What do these results mean? The fact that 91 percent of articles contain metaphors suggest that writers will continue to use metaphors to help us understand advances in technology. They also use a diverse range of metaphors. However, as advocates develop new messaging on surveillance and look to literature for inspiration, they should not stop at Orwell: there are many more literary treasures to be explored. The human rights community and, now, private businesses are emphasizing the importance of encryption and digital hygiene to protect against government intrusion. Soon we will need metaphors to explain how these tools work, and how they might be abused.
As security expert Bruce Schneier has observed, people “tend to base risk analysis more on stories than on data. Stories engage us at a much more visceral level, especially stories that are vivid, exciting, or personally involving.” Choose the wrong story, and you can overstate the risk. This means journalists should be vigilant in deciding which literature should serve as metaphors.

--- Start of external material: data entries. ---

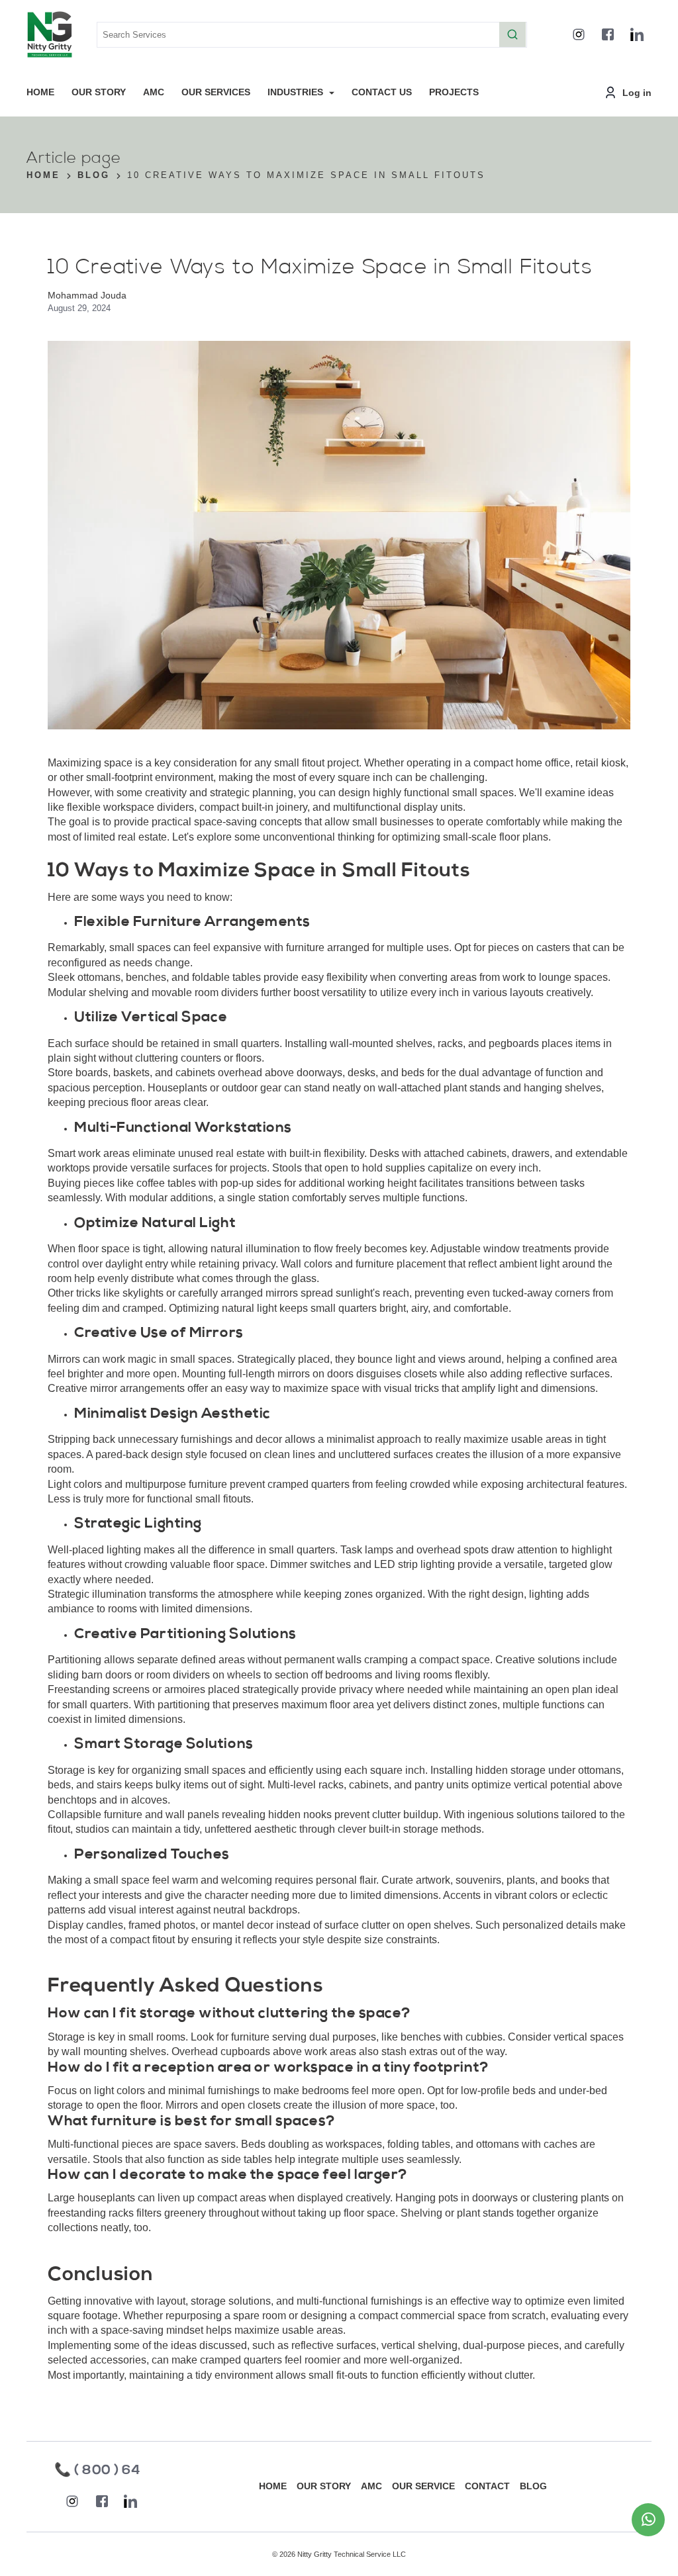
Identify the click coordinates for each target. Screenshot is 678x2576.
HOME (40, 92)
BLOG (533, 2486)
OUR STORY (99, 92)
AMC (153, 92)
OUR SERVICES (215, 92)
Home (43, 175)
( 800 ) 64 (107, 2470)
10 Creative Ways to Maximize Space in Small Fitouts (306, 175)
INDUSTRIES (296, 92)
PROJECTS (454, 92)
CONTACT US (382, 92)
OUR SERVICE (423, 2486)
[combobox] (312, 35)
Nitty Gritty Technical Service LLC (351, 2554)
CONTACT (487, 2486)
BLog (93, 175)
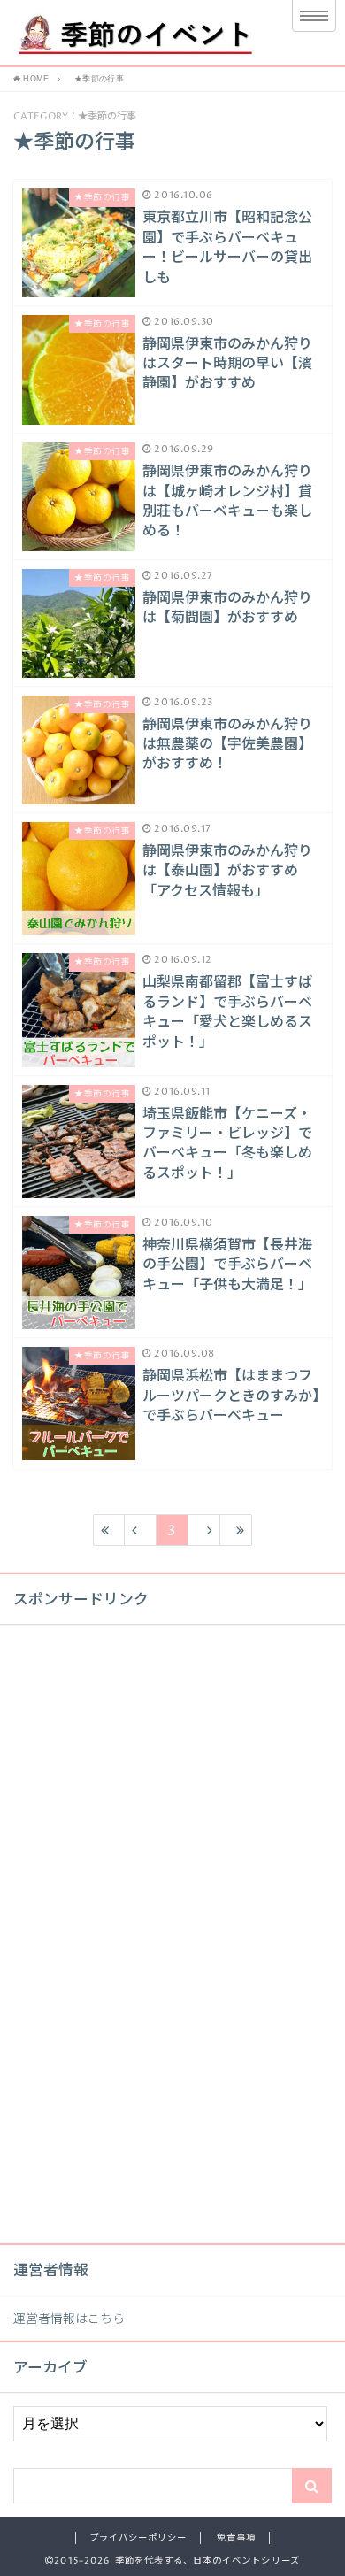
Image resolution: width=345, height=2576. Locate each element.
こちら (106, 2319)
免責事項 (236, 2538)
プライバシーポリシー (138, 2538)
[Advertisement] (146, 1947)
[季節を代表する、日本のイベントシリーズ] (135, 33)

As we grapple with new technologies and continue our work to fight illegal government intrusion into our privacy, we’ll have to think carefully about how to explain complex, high-tech programs in an easily comprehensible way. Literature is a logical resource for finding metaphors. Aaron Santesso and David Rosen, for example, have shown that the Eye of Sauron in J.R.R. Tolkien’s Lord of the Rings better captures the current surveillance state, but so too do plays by Shakespeare, such as The Tempest. Our study suggests we need better metaphors while not losing sight of the implications of government action that affect real human beings. Meanwhile, we’ll continue fighting bulk surveillance in the courts and promoting legislation that respects privacy and enables creative freedom to flourish.